Amenazas de muerte hicieron salir corriendo de Fundación a 11 concejales; denuncian falta de apoyo de la alcaldesa
La mayoría del Concejo Municipal de Fundación, Magdalena, asegura haber sido desplazada tras recibir panfletos intimidantes y presiones políticas. Los cabildantes señalan que la alcaldesa Luz Helena Andrade solo protege a cuatro concejales afines a su gobierno, mientras la oposición quedó a la deriva. Uno de los casos incluye un atentado contra una concejala que luego cambió de postura.
Once concejales de Fundación no volvieron a dormir en sus casas. Tampoco caminan las calles donde hicieron campaña ni se sientan tranquilos en los parques donde antes los saludaban por su nombre. Hoy están en Santa Marta, desplazados por amenazas que —según ellos— nacieron del pulso político con la alcaldesa Luz Helena Andrade.
La mayoría del Concejo asegura que todo empezó con panfletos anónimos al inicio de las sesiones ordinarias. Después vinieron mensajes directos, advertencias más crudas y un ambiente de miedo que les hizo entender que quedarse podía costarles la vida.
“No tenemos problemas personales con nadie. Aquí lo que hay son diferencias por proyectos mal manejados, por obras que no avanzan. La respuesta a nuestras críticas ha sido la intimidación”, contó uno de los cabildantes que tuvo que salir del municipio con lo que llevaba puesto.
Un Concejo partido en dos
La ruptura dentro del poder local es evidente. De los quince concejales, once dicen sentirse completamente desprotegidos. Aseguran que la alcaldesa solo ha arropado a cuatro corporados cercanos a su administración, mientras el resto quedó a la intemperie.
“Nos sentimos excluidos. La alcaldesa debería ser garante para todos, no solo para los que le dicen sí a todo”, afirmó la concejala liberal Loraine Villazón, una de las primeras en abandonar Fundación.
Con ella salieron Vladimir Montero del Partido Ecológico; Fabián Valencia y Maura de Vega de Cambio Radical; Luis Armando Blanco de MAÍZ; Luz Elena Acevedo y Carlos Arévalo de Salvación Nacional; Juaco de la Cruz del Liberal; Emel Yaruro de Colombia Renaciente; y los concejales de Fuerza Ciudadana Diana Salcedo y Miguel Ángel de la Cruz.Todos repiten la misma versión: las amenazas aparecieron justo después de debates incómodos sobre contratación, presupuestos y obras que, a su juicio, se quedaron en promesas.
El día que el miedo se volvió real
El punto que prendió las alarmas fue un atentado contra la vivienda de una concejala que hacía oposición. El hecho aún se investiga, pero bastó para encender todas las alarmas. Días después, la misma cabildante cambió radicalmente su postura política y terminó bajo el ala de la administración municipal, con esquema de protección incluido.
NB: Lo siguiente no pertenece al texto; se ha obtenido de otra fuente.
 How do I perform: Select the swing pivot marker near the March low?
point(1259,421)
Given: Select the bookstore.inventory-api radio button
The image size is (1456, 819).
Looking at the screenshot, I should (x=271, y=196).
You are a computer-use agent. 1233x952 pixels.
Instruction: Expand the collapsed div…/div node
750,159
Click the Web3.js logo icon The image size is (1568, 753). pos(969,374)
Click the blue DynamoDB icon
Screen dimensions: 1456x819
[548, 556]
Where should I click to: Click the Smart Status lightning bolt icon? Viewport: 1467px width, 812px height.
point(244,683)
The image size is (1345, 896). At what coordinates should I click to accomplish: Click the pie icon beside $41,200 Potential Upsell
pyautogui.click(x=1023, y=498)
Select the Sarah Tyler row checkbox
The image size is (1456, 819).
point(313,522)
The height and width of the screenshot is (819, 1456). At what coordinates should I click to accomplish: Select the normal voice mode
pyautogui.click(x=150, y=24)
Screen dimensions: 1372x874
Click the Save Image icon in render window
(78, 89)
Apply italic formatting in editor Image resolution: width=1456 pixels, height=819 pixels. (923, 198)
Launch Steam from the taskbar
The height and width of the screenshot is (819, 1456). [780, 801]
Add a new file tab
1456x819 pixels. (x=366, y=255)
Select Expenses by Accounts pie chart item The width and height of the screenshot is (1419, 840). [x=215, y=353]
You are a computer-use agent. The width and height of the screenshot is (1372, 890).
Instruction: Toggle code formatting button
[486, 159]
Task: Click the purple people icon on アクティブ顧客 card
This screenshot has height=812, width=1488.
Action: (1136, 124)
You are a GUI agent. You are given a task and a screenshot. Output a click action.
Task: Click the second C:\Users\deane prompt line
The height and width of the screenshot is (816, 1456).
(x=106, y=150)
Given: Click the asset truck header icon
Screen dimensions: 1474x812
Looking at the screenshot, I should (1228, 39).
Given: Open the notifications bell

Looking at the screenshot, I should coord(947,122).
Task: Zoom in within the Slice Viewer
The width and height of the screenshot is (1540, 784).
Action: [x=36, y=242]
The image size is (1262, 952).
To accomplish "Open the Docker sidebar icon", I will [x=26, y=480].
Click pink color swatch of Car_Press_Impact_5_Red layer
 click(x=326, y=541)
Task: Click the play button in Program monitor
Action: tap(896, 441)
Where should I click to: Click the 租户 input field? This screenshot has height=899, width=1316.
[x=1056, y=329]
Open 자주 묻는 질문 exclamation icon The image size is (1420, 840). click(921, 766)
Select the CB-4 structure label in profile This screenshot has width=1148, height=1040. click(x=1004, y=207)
“Ahí entendimos que esto no era un juego. Si a ella le pasó, cualquiera de nosotros podía ser el siguiente”, dijo otro de los desplazados.
Sin garantías, el grupo se trasladó a Santa Marta para denunciar ante la Fiscalía, la Defensoría del Pueblo y la Policía. Desde allá intentan cumplir sus funciones, aunque reconocen que hacer control político a kilómetros de distancia es casi imposible.

Un pueblo sin debate
Fundación está acostumbrada a la pelea política, pero nunca a un Concejo medio vacío por miedo. Las sesiones apenas alcanzan quórum y la mitad de las curules parecen sillas prestadas.
“¿Quién nos va a representar si los concejales tienen que esconderse?”, se preguntó un comerciante del centro, mientras señalaba el edificio de la corporación.
Los once cabildantes piden protección real, investigaciones serias y condiciones para volver. Insisten en que no buscan privilegios, solo poder hacer el trabajo para el que fueron elegidos.
Respuestas que no llegan
Hasta ahora, la reacción oficial ha sido tibia. La Alcaldía muestra su acompañamiento a los cuatro concejales de su línea, pero los demás aseguran que nadie les ha tendido la mano.
La Defensoría y organizaciones de derechos humanos revisan el caso, y la Fiscalía abrió expedientes por los panfletos y el atentado. Pero en Fundación el reloj corre más rápido que los procesos.
“Queremos volver, pero vivos y con garantías para cuidar los recursos del municipio”, resumió uno de ellos.
Mientras tanto, el pueblo mira con preocupación cómo la política se volvió un terreno peligroso. Y espera que alguien intervenga antes de que Fundación se quede sin oposición, sin control y, lo más grave, sin democracia.